- _Source_
━━━━━━━━
Wikipedia:Bots/Requests for approval/WikiCleanerBot 5
- The following discussion is an archived debate. Please do not modify it. To request review of this BRFA, please start a new section at WT:BRFA. The result of the discussion was Approved.
Operator: NicoV (talk · contribs · SUL · edit count · logs · page moves · block log · rights log · ANI search)
Time filed: 08:49, Saturday, June 15, 2019 (UTC)
Function overview: Fix some WP:WCW errors using WPCleaner
Automatic, Supervised, or Manual: Automatic
Programming language(s): Java (WPCleaner)
Source code available: On GitHub
Links to relevant discussions (where appropriate): Wikipedia:Bots/Requests for approval/PkbwcgsBot
Edit period(s): Twice a month, with the dump analysis that I already perform, see Wikipedia:Bots/Requests for approval/WikiCleanerBot.
Estimated number of pages affected: A few thousand articles for the initial runs spread over a few sessions, then normally only a few dozen or hundreds each time.
━━━━━━━━
- _Task description_
Condense the paragraph of the bot approval request above that begins "The following discussion is an archived debate" into a short bulleted list that keeps its main facts.
━━━━━━━━
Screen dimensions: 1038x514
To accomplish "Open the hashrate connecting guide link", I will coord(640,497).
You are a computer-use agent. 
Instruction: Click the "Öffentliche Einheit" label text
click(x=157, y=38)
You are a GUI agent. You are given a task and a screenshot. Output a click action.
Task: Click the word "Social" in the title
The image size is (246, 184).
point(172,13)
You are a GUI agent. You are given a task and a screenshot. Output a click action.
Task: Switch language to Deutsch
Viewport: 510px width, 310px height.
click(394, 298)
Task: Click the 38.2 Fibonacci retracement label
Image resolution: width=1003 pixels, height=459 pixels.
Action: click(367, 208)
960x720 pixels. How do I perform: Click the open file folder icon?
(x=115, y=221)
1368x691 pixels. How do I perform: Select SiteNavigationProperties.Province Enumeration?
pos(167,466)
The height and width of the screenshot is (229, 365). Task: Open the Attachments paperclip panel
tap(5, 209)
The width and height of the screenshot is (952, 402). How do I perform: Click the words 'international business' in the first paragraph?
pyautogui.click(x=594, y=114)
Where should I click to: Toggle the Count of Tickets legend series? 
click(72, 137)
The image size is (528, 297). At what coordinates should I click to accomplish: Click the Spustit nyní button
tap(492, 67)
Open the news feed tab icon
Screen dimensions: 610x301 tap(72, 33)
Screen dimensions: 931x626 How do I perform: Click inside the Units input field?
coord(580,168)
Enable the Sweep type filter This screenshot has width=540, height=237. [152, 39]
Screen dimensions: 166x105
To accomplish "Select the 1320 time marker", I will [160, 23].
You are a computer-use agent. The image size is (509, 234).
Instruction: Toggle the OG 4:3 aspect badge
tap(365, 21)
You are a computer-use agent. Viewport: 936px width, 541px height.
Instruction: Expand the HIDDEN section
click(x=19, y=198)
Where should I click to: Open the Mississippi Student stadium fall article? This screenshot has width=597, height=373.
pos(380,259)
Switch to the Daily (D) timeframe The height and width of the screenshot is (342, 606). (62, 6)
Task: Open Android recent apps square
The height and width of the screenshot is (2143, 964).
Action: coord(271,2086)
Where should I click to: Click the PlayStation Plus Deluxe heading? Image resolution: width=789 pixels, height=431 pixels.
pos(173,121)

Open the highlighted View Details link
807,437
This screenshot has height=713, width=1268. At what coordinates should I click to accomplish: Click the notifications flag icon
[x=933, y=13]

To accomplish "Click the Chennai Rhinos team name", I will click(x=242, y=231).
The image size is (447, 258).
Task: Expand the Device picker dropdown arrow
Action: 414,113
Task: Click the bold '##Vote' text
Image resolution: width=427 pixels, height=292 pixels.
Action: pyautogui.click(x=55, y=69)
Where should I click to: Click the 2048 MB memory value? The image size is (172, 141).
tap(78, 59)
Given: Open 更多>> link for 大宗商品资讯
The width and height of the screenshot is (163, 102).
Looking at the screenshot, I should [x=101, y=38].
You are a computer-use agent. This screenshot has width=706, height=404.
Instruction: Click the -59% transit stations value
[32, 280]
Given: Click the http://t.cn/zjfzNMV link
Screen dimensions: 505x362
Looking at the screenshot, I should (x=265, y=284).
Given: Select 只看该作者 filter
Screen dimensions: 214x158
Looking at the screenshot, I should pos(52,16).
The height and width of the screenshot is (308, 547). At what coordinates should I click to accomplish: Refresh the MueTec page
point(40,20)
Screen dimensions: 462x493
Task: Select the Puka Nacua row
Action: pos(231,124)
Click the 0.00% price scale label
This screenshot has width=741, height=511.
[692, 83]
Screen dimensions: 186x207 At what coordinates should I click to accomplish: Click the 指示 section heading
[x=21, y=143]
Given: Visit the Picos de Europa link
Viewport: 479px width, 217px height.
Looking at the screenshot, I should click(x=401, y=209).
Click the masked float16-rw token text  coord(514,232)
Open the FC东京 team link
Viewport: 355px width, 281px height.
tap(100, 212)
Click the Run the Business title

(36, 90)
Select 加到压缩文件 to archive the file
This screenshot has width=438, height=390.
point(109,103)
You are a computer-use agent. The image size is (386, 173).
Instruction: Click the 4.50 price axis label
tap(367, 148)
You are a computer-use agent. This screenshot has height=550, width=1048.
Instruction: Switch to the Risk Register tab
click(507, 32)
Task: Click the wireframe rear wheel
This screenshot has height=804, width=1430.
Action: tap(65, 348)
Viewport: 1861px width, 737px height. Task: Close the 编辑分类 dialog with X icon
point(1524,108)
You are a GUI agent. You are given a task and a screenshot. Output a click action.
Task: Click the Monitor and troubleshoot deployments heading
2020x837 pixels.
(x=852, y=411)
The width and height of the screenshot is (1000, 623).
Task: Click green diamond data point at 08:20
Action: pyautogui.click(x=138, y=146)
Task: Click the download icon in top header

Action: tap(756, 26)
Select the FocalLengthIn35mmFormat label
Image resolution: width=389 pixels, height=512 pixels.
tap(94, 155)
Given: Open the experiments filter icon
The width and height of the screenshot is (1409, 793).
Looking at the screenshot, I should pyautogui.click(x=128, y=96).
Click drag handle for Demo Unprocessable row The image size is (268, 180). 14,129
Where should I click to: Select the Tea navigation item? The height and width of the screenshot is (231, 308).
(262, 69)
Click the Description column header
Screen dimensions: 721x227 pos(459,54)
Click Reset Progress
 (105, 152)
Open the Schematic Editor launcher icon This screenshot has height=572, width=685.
━━━━━━━━
- _Final result_
- The discussion is an archived debate and should not be modified.
- To request review of this BRFA, start a new section at WT:BRFA.
- The discussion resulted in approval.